A run of items:
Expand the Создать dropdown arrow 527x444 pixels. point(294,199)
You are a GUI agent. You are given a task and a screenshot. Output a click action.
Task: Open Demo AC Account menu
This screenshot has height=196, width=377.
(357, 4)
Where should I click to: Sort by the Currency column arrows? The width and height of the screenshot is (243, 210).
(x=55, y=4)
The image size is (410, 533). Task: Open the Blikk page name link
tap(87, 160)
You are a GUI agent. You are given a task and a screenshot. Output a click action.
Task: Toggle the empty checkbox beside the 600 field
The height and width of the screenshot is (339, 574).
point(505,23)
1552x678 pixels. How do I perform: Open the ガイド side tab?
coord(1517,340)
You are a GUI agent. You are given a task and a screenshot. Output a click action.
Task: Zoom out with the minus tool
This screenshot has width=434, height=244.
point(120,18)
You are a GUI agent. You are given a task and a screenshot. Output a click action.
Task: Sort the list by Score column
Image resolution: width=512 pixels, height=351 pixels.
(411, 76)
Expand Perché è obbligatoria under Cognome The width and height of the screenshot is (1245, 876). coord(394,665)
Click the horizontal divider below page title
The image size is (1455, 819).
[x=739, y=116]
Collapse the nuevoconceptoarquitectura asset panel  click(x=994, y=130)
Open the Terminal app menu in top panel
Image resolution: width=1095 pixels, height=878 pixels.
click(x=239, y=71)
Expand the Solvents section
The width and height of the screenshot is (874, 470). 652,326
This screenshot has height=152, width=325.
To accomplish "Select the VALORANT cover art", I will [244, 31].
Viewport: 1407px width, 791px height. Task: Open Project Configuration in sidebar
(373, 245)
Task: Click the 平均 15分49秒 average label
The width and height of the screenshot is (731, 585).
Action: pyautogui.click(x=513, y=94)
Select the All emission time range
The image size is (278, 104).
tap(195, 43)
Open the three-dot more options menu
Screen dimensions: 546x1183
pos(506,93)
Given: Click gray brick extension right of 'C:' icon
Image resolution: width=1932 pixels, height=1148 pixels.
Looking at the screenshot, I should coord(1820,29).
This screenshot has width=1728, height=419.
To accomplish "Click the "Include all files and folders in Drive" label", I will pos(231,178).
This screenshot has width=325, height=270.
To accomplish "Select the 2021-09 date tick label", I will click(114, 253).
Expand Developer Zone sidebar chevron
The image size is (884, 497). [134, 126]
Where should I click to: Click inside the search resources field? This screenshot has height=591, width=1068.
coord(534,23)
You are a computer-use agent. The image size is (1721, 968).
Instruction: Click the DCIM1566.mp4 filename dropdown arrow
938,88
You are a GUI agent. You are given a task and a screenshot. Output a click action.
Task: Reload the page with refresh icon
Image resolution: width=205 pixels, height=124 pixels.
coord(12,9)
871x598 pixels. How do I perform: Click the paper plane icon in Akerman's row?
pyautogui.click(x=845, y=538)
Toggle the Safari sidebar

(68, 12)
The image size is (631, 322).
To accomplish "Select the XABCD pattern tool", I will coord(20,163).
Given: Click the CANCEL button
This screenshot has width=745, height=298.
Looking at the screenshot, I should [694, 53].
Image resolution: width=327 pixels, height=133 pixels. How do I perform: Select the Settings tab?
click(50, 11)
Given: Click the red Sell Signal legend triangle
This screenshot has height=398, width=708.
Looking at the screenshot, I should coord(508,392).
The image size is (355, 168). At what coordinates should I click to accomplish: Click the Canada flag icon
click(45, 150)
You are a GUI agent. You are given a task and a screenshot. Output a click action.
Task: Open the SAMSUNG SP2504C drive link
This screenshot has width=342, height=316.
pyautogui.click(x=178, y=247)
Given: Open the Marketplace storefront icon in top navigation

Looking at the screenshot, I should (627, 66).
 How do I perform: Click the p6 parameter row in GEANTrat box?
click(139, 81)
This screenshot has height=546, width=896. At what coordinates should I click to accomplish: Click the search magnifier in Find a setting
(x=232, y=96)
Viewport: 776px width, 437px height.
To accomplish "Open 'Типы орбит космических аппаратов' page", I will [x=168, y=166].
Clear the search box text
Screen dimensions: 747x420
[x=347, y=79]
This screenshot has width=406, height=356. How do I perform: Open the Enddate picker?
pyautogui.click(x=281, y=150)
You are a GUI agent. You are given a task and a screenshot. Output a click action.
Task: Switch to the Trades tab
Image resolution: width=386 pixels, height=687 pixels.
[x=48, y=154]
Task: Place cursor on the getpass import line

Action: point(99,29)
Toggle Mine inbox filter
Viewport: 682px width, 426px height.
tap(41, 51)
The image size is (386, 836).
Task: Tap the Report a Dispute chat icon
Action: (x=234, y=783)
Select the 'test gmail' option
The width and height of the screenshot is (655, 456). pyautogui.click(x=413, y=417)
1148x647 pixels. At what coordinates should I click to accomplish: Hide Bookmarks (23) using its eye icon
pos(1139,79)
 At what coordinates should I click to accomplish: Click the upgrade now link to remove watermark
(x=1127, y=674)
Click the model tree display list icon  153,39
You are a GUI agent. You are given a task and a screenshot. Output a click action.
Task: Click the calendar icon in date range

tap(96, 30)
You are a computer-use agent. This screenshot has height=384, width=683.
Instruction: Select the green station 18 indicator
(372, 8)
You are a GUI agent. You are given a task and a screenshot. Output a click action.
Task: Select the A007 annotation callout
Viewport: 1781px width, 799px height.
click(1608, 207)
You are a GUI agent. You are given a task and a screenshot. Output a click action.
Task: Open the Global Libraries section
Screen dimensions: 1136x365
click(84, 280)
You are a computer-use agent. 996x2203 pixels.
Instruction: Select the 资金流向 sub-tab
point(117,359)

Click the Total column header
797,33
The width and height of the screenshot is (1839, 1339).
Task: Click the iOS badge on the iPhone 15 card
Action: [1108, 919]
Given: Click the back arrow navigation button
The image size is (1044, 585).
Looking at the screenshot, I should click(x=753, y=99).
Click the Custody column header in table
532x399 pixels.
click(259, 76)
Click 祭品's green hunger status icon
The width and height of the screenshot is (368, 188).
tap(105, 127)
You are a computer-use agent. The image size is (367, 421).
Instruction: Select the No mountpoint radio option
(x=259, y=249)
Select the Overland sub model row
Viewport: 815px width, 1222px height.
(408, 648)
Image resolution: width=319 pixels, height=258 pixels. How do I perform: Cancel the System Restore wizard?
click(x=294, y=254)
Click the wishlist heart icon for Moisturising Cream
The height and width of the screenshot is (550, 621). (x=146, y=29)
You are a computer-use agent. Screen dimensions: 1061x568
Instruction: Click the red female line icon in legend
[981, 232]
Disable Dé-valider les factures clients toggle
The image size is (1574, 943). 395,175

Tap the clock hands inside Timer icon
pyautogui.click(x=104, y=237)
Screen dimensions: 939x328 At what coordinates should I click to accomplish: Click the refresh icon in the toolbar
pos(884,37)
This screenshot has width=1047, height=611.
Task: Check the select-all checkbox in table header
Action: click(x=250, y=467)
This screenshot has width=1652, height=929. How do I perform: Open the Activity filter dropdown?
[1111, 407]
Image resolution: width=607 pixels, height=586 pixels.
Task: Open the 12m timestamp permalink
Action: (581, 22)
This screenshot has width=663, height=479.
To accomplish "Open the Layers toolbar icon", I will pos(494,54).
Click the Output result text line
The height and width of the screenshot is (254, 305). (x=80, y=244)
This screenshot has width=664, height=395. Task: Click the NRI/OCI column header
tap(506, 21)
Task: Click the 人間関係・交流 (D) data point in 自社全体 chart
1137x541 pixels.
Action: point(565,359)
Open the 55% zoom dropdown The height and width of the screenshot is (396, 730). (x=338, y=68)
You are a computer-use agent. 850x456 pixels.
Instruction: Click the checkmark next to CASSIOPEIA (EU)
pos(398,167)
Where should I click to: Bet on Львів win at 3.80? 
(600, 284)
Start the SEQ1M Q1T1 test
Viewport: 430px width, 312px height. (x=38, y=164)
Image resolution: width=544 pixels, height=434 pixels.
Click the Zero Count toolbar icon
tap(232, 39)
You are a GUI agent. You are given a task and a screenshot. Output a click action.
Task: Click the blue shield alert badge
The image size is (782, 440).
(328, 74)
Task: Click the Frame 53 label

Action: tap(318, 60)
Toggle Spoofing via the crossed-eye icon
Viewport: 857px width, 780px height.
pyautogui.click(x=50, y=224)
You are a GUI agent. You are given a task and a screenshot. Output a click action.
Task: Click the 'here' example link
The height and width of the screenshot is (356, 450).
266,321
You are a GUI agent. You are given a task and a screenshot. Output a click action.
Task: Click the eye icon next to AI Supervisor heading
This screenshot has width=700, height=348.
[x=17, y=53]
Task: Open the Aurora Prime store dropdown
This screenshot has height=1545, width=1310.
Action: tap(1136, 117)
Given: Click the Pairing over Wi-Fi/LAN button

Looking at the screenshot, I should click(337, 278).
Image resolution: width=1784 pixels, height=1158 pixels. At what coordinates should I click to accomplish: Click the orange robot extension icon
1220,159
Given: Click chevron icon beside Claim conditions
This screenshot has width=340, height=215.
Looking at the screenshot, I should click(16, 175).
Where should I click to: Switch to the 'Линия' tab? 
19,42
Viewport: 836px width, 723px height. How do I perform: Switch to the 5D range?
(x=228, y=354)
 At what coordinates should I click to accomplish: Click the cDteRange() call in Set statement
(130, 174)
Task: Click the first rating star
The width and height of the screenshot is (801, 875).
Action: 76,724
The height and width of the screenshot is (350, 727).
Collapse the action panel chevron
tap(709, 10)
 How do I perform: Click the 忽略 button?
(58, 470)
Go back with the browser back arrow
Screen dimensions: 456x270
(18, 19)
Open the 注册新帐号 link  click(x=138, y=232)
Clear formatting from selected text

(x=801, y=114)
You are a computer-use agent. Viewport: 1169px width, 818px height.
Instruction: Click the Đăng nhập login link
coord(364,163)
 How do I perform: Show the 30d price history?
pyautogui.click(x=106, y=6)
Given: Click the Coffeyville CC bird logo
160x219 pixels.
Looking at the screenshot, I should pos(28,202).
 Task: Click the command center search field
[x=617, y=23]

- **Exercise objective**
Reproduce the items from the line with "This screenshot has width=1728, height=419." up to and including the line with "The image size is (884, 497). [134, 126]", switching "sidebar" to "side panel" and leaving everything else as it is.

- **Answer to the problem**
This screenshot has width=1728, height=419.
To accomplish "Click the "Include all files and folders in Drive" label", I will pos(231,178).
This screenshot has width=325, height=270.
To accomplish "Select the 2021-09 date tick label", I will click(114, 253).
Expand Developer Zone side panel chevron
The image size is (884, 497). [134, 126]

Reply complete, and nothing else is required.